Rows from a screen grounding dataset
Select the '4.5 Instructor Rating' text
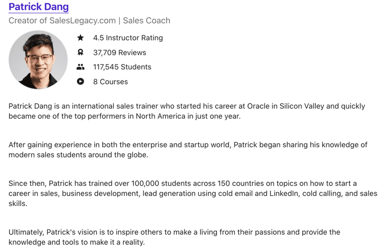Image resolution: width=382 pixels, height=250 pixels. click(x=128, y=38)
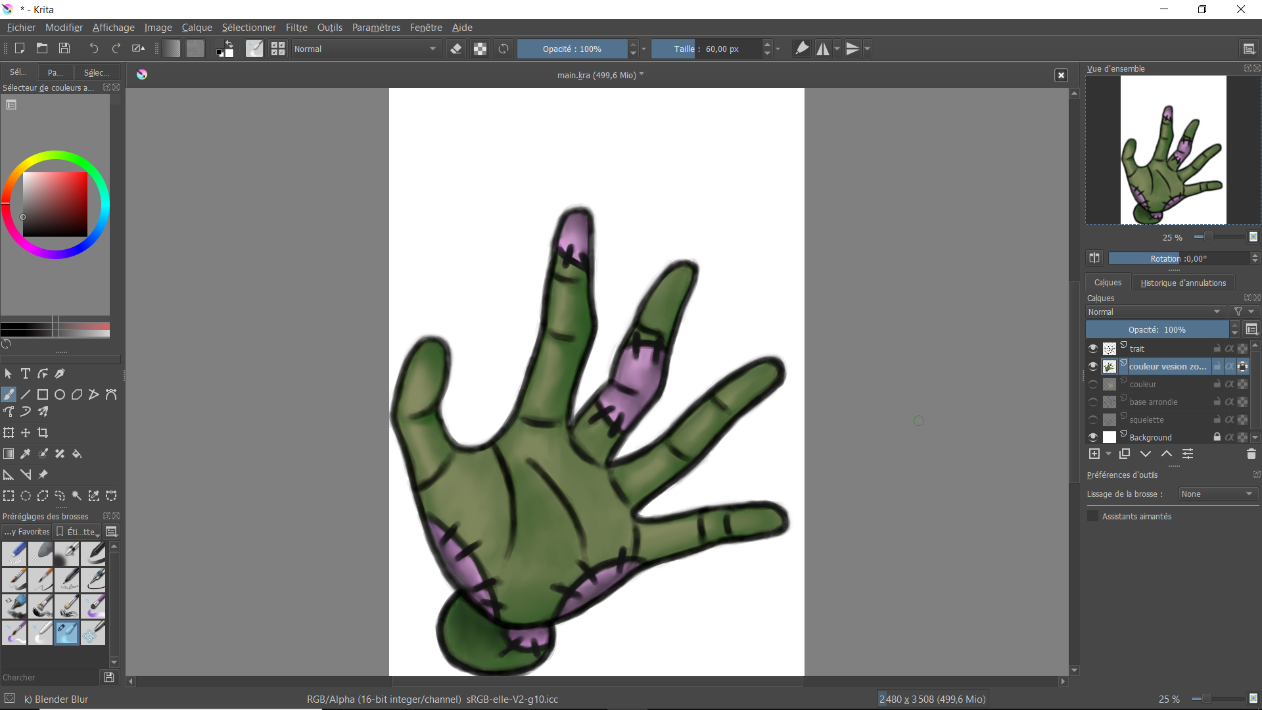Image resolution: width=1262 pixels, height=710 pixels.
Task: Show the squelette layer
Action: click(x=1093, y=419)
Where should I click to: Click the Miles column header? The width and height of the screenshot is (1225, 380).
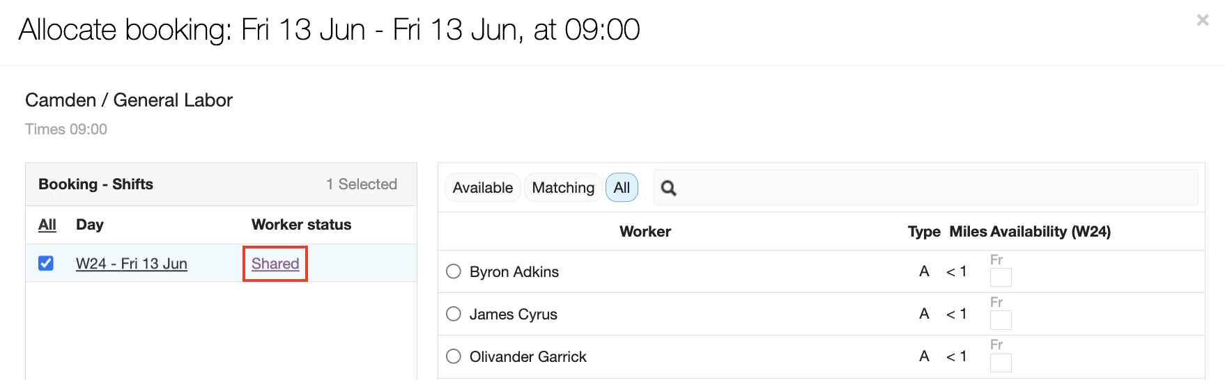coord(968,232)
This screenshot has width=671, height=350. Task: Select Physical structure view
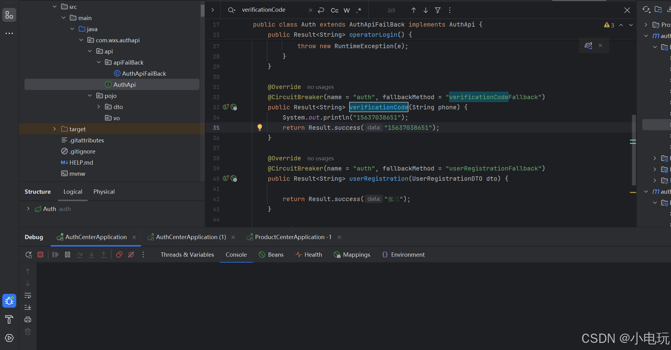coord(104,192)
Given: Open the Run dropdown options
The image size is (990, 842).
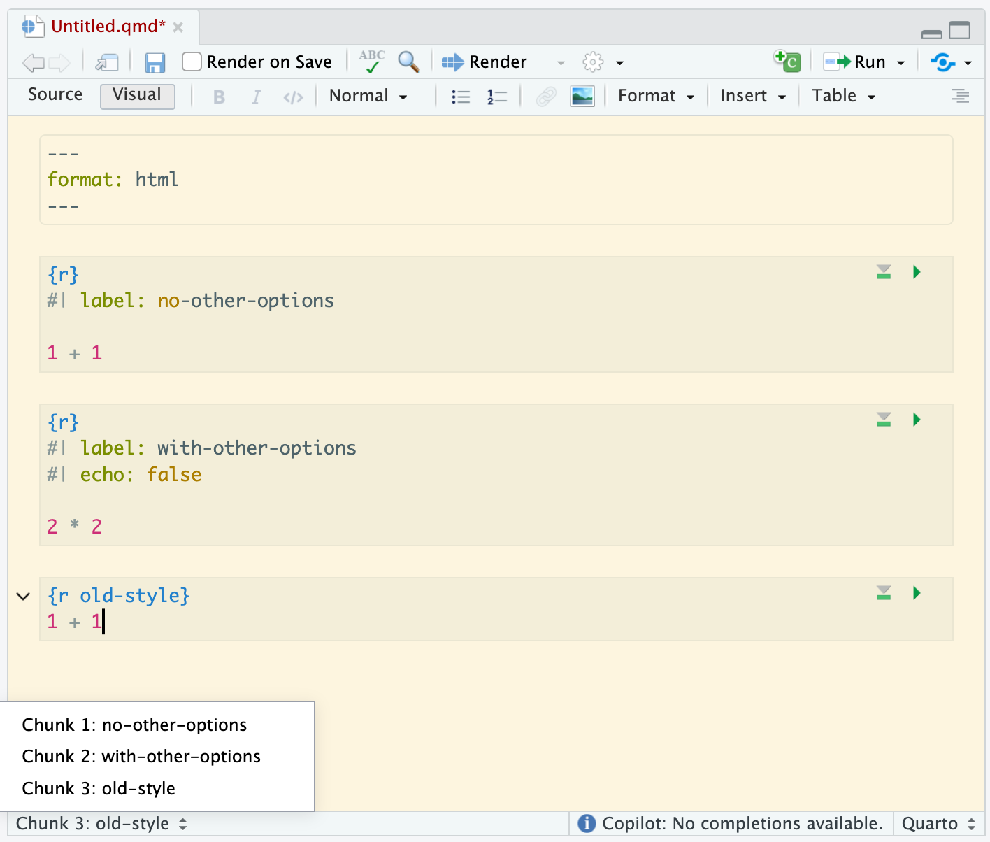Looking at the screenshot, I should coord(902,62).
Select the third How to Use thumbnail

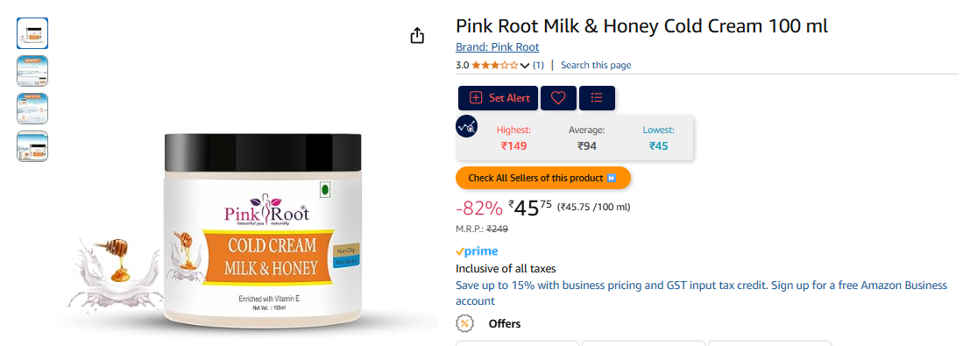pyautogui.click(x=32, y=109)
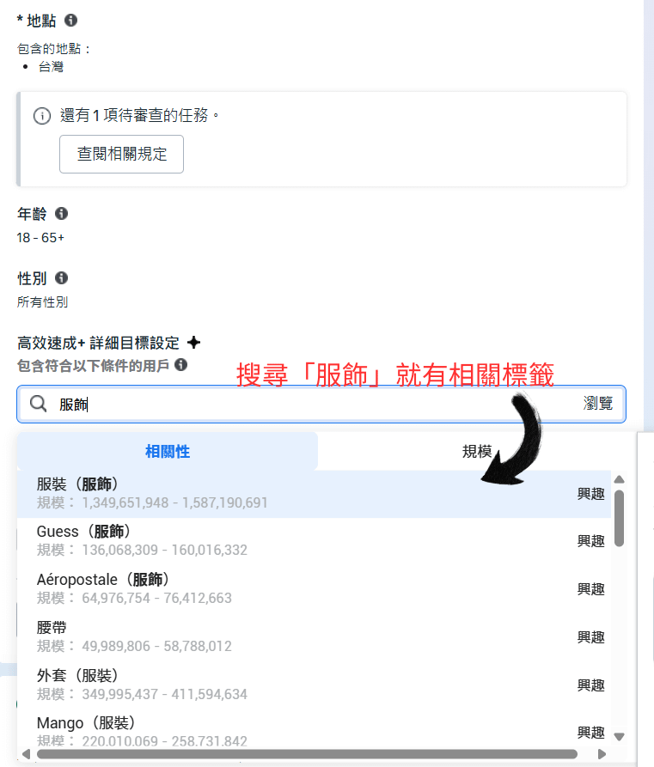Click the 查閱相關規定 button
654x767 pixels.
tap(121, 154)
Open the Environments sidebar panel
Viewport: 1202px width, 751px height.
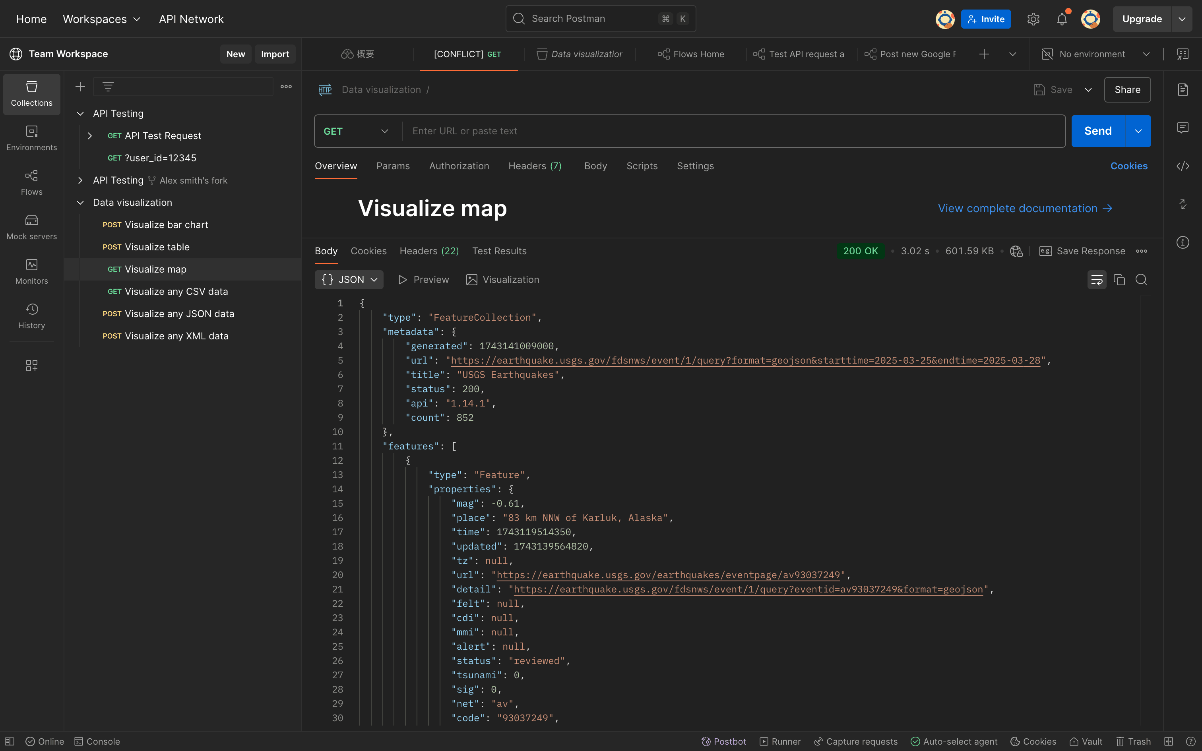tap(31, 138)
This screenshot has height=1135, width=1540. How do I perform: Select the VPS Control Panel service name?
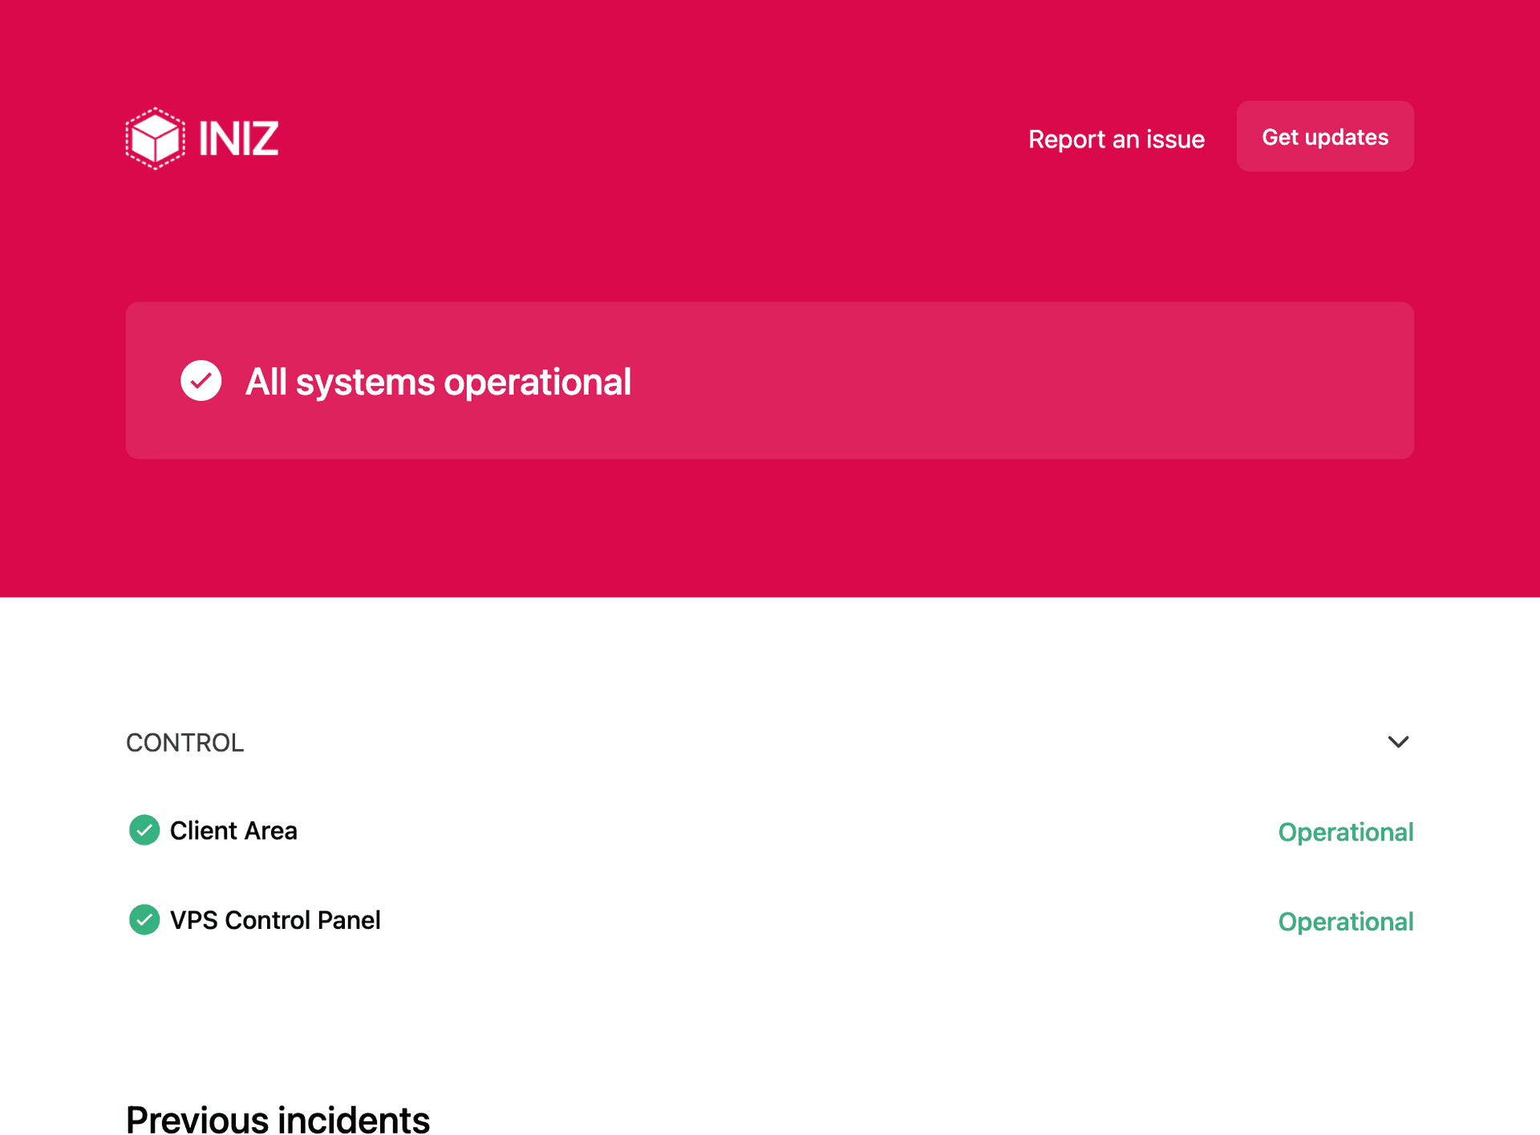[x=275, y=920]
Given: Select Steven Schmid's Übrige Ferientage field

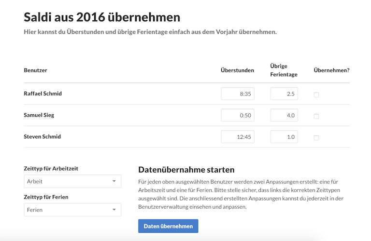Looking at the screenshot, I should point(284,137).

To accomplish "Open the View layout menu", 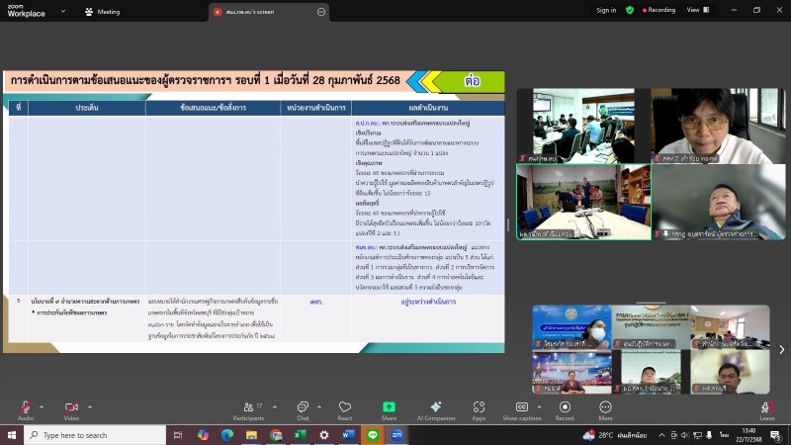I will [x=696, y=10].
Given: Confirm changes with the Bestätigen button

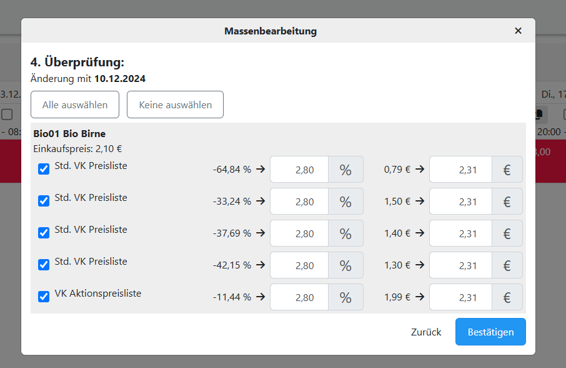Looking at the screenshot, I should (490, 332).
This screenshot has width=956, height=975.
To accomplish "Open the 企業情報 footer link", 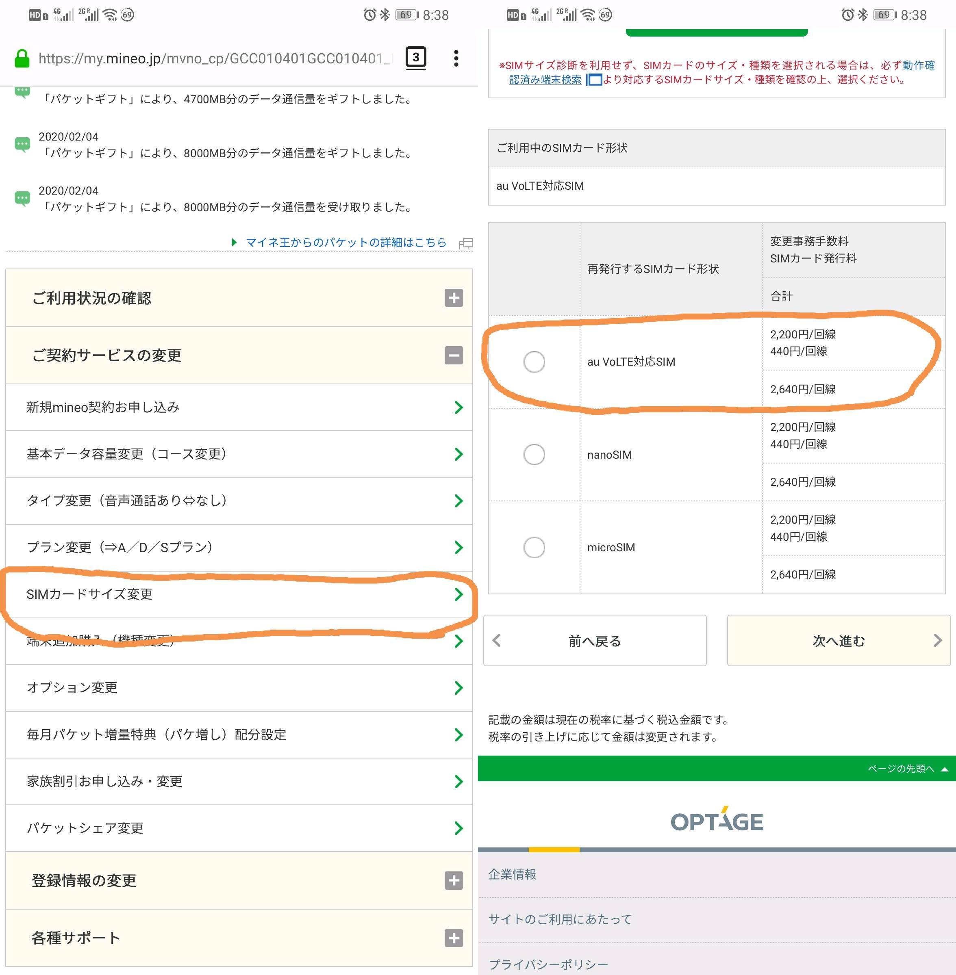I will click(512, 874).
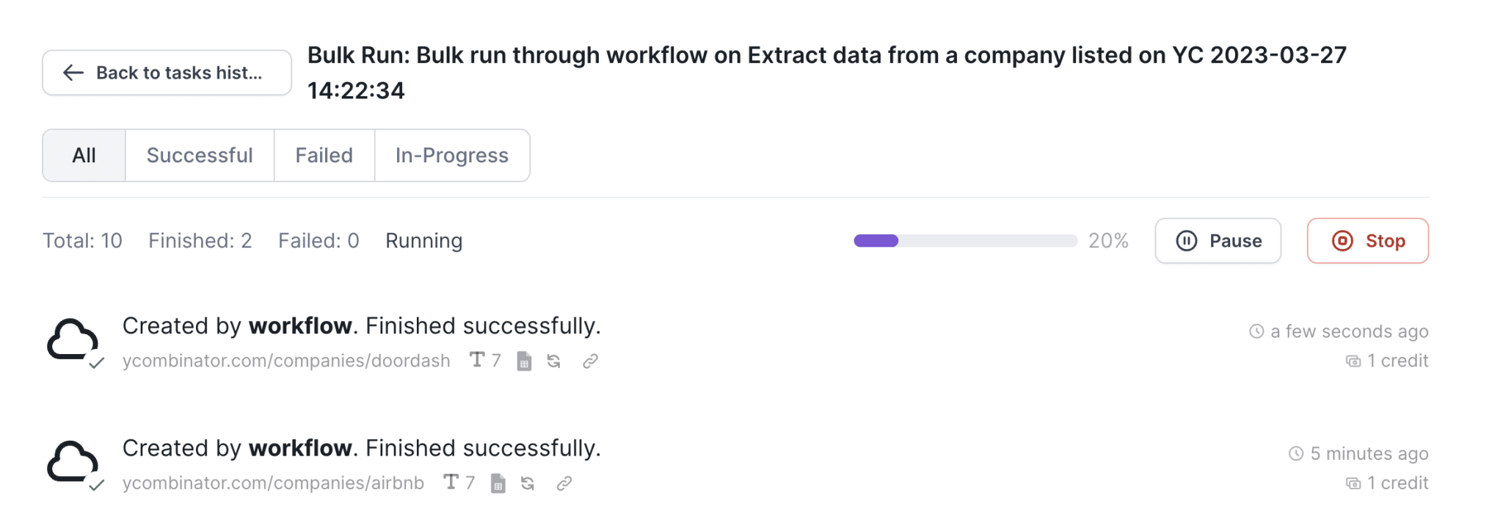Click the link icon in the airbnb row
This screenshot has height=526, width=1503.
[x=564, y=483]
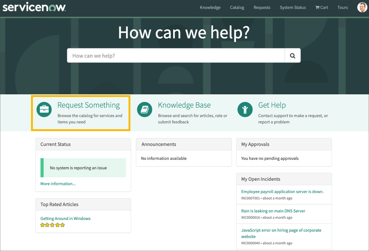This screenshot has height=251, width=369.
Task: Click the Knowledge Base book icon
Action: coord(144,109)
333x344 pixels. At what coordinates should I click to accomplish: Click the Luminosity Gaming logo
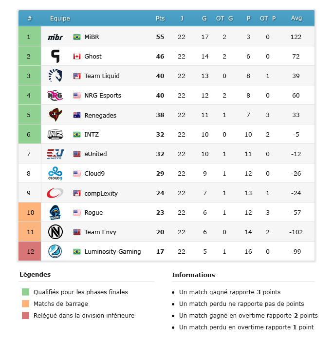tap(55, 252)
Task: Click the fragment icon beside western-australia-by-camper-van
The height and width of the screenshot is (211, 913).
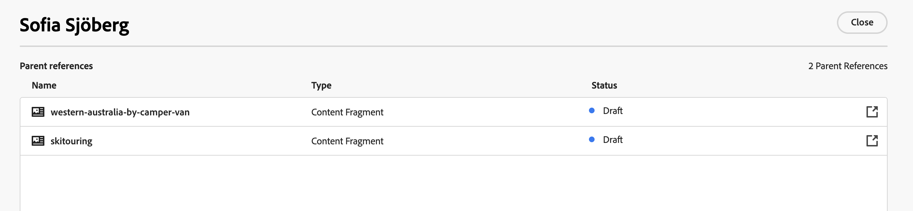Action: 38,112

▶ **What to work on**
Reproduce word for word the lines of the listing, starting with its first line and going on through the line containing "coord(968,232)", with both ends included. Leave the pictures out of your reproduction.

▶ **Task answer**
Select the '4.5 Instructor Rating' text
Image resolution: width=382 pixels, height=250 pixels. click(x=128, y=38)
Image resolution: width=1262 pixels, height=710 pixels.
Task: Show the squelette layer
Action: click(x=1093, y=419)
Where should I click to: Click the Miles column header? The width and height of the screenshot is (1225, 380).
coord(968,232)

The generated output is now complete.